While quite spectacular and undeniably jaw-dropping, the San Diego fireworks display of 2012 was considered a mistake. It was a disappointment and an “oops” of epic proportions. But why? Why wasn’t it considered breathtaking, beautiful, or magnificently perfect?
Because it was too much, too fast. It was a rare moment in time when a majority of Americans agreed that perhaps instant gratification wasn’t the best idea.
So it is during this season of Advent. I’ve been enjoying putting up a few decorations at a time. Each light illuminated and each garland hung brings a fresh tingle of excitement and a building of anticipation. By taking our time with Christmas decorations and traditions, our family has been able to focus on the many other feast days that dot the calendar this time of year. St. Nicholas, the Immaculate Conception, Our Lady of Guadalupe, St. Lucy, and Guadete Sunday are a few. And as each passes by, we continue the slow crescendo to the moment we’re all waiting for–the moment of Christ’s birth.

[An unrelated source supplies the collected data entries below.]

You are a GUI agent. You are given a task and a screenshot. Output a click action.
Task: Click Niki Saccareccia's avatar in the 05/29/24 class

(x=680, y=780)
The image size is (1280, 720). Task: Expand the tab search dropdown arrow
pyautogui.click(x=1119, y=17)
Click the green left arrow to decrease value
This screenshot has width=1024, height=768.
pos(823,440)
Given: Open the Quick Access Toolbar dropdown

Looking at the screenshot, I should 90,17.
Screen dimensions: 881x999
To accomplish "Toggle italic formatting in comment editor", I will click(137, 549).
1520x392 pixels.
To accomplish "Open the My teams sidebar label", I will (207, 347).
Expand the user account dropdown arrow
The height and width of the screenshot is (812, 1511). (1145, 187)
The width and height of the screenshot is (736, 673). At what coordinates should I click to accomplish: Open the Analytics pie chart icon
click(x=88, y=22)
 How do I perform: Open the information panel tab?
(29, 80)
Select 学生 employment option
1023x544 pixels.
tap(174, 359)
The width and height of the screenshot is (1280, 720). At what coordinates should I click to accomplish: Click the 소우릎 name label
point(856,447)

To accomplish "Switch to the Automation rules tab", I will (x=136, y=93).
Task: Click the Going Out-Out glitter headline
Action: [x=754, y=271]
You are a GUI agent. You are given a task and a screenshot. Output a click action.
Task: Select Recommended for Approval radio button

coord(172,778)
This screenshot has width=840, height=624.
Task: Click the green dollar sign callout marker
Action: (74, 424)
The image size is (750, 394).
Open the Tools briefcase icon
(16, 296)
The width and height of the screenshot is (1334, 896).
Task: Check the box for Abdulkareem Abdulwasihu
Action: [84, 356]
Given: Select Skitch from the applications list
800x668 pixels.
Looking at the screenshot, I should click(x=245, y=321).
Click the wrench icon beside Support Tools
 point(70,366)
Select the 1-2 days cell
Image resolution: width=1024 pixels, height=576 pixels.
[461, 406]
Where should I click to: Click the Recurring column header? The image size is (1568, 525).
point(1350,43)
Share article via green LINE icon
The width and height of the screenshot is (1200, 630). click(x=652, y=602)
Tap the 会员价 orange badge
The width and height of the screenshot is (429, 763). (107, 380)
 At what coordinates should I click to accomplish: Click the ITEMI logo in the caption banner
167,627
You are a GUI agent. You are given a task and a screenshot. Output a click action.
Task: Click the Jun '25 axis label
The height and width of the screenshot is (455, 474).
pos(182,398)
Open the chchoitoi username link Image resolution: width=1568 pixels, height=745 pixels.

Classical music enthusiasts are familiar with Ravel’s famous work, Bolero. A tune is repeated, over and over again, by different instruments of the orchestra. Adding layers upon layers of musicians, the volume gradually increases until blasting brass and furiously sawing strings seem to lift the roof of the concert hall with excitement. The piece is a masterful crescendo, and it tells the story of the way we were created to live.
It’s written into our very bodies. An athlete doesn’t sprint to a gold medal win without first warming up. An opera singer doesn’t bring an audience to their feet at the end of an opera without first gently flexing her vocal chords. Even the design for marriage is built around anticipating and waiting for the fullness of the marital embrace.
So don’t put up your tree quite yet. Don’t get out the best cookies until Christmas Eve. Finish decorating just a few days before Christmas. Or find some other way to live the crescendo of life in your home. Your children will absorb this. They’ll learn to wait and to delay gratification. They’ll learn that it’s worth it. And they’ll learn to not give in to despair as they live the knowledge that the best is yet to come.